Many experts speculate that the increased specificity of ICD-10 codes will reduce the need for repetitive exchanges between providers and insurance companies regarding claims, and ultimately reduce the incidence of rejected claims. In addition, large and small healthcare providers may be able to use the increased specificity such as the coding for underlying causes and co-morbidities, to improve patient outcomes and better allocate internal resources.

No pain, no gain?

Success of transitions to ICD-10 will depend on many organizations, not just providers: electronic health record (EHR) vendors, insurance companies, and others must also convert their systems. Worst-case scenarios for physician practices during the transition include slowed productivity, higher percentages of rejected claims, and short-term increases in unbilled receivables.

To support the transition, on June 6, 2015, CMS and AMA issued a joint statement highlighting efforts to help physicians make the switch (http://cms.gov/Medicare/Coding/ICD10/Downloads/AMA-CMS-press-release-letterhead-07-05-15.pdf). CMS and AMA will provide educational support before the transition; to address questions post-transition, CMS will set up a communications center and support an ICD-10 ombudsman, and for 12 months post-transition, CMS will allow flexibility in claims and quality reporting.

Many of the new codes relate to the musculoskeletal system, with significant expansions in coding fractures, so some areas of practice will experience more change than others. Nephrology is not anticipating the same level of change as orthopedics, but all coders, physicians, and insurance companies must learn the new chapter organization, new codes, and adapt to providing more, and different kinds of, documentation. Combination codes that include acuity or severity will impact nephrology coding, especially chronic kidney disease (CKD). Diseases closely associated with kidney disease, such as diabetes and hypertension, will add to the learning curve for kidney physicians and staff. Several of the resources listed below focus on the impact of the conversion to ICD-10 on nephrology.

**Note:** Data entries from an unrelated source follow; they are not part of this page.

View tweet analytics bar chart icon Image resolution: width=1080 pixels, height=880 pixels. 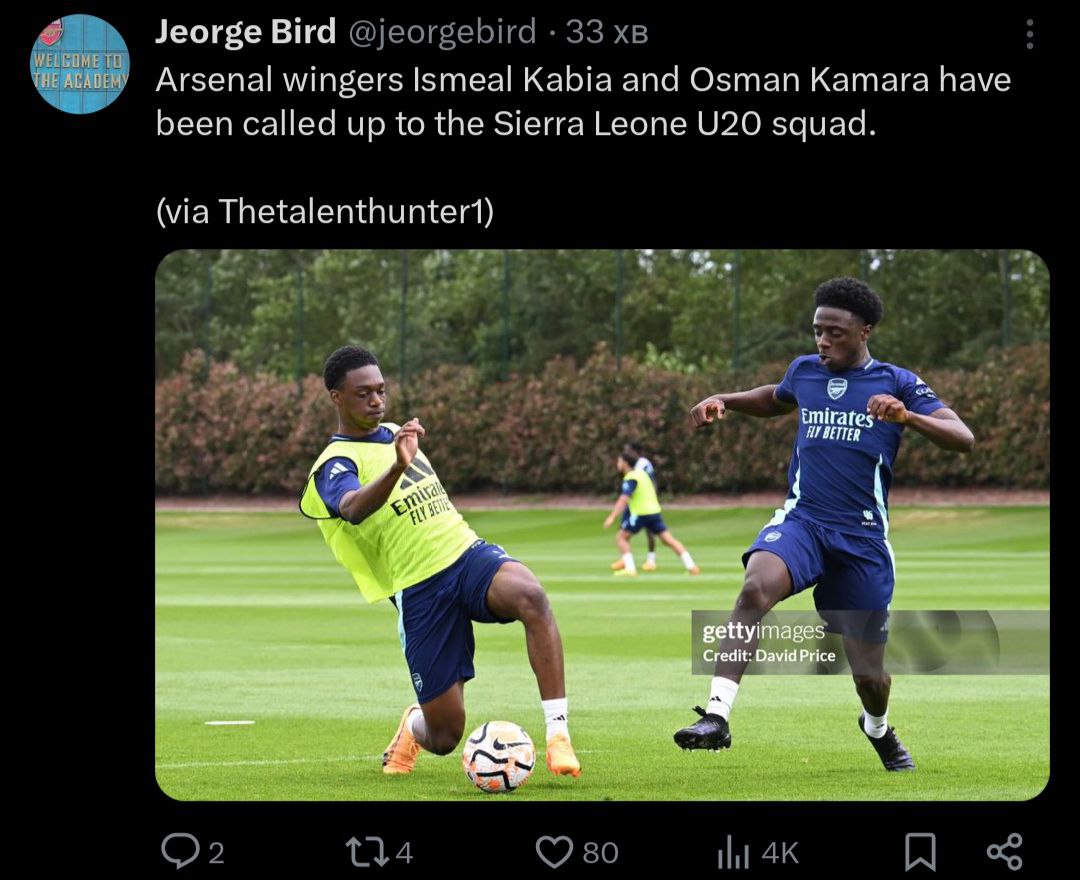coord(733,852)
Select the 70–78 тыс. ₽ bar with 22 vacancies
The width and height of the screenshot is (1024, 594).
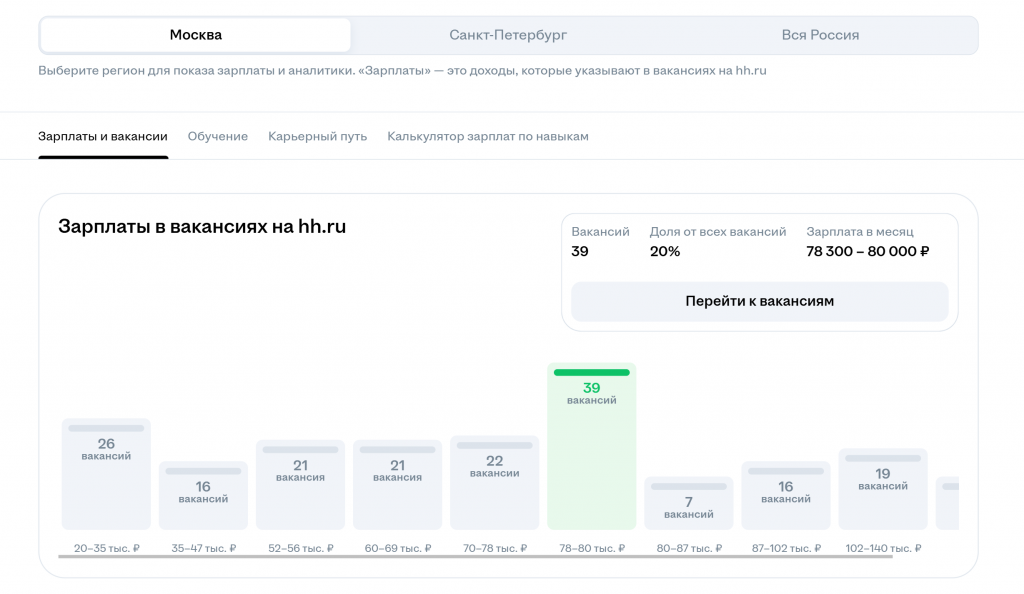click(494, 482)
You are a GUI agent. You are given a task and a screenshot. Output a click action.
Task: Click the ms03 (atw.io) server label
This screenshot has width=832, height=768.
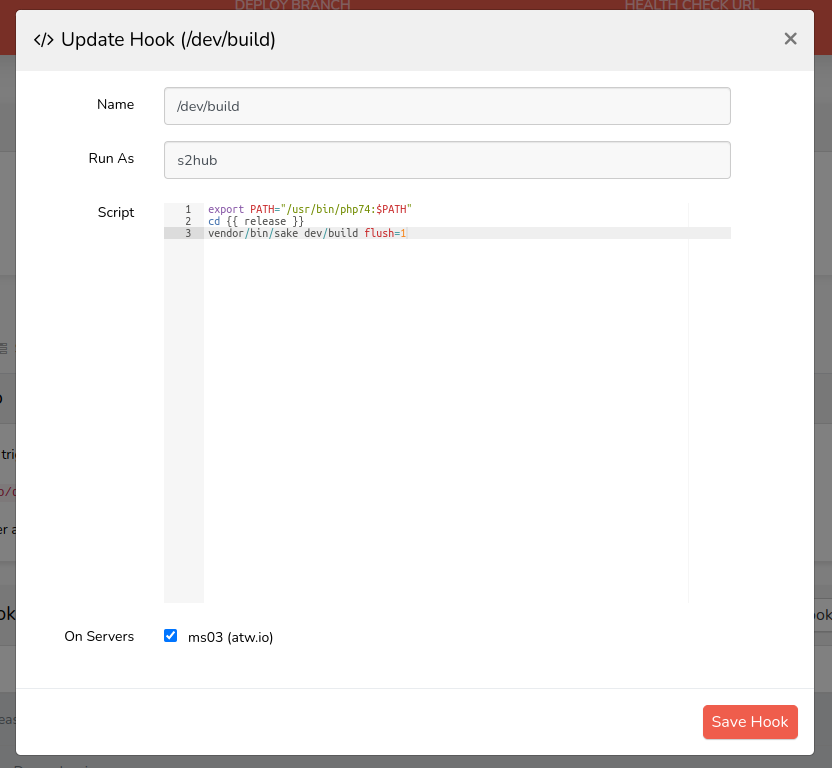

Within and outside the clinic setting, the conversion to ICD-10 may require efforts not yet fully anticipated. The General Equivalence Mappings (GEM) that support the transition from ICD-9 coding to ICD-10 coding in the clinic and hospital settings may not provide comparability ratios for tracking longitudinal data (3). New ICD-10 codes must be incorporated into reporting of quality measures: for example, each AHRQ quality indicator technical specification with ICD-9 CM codes must be converted to ICD-10 CM/PCS codes. After October 1, challenges may arise when ICD-10 codes cannot be used: for instance, in the US, workers’ compensation and auto insurance claims are not required to incorporate ICD 10 coding.

While the headaches are predictable, the increased precision of these classifications, the improved integration with electronic health records, and the ability to convey more detailed data about patient outcomes, may prove great aids to nephrologists and others in their ongoing efforts to evolve and improve patient care.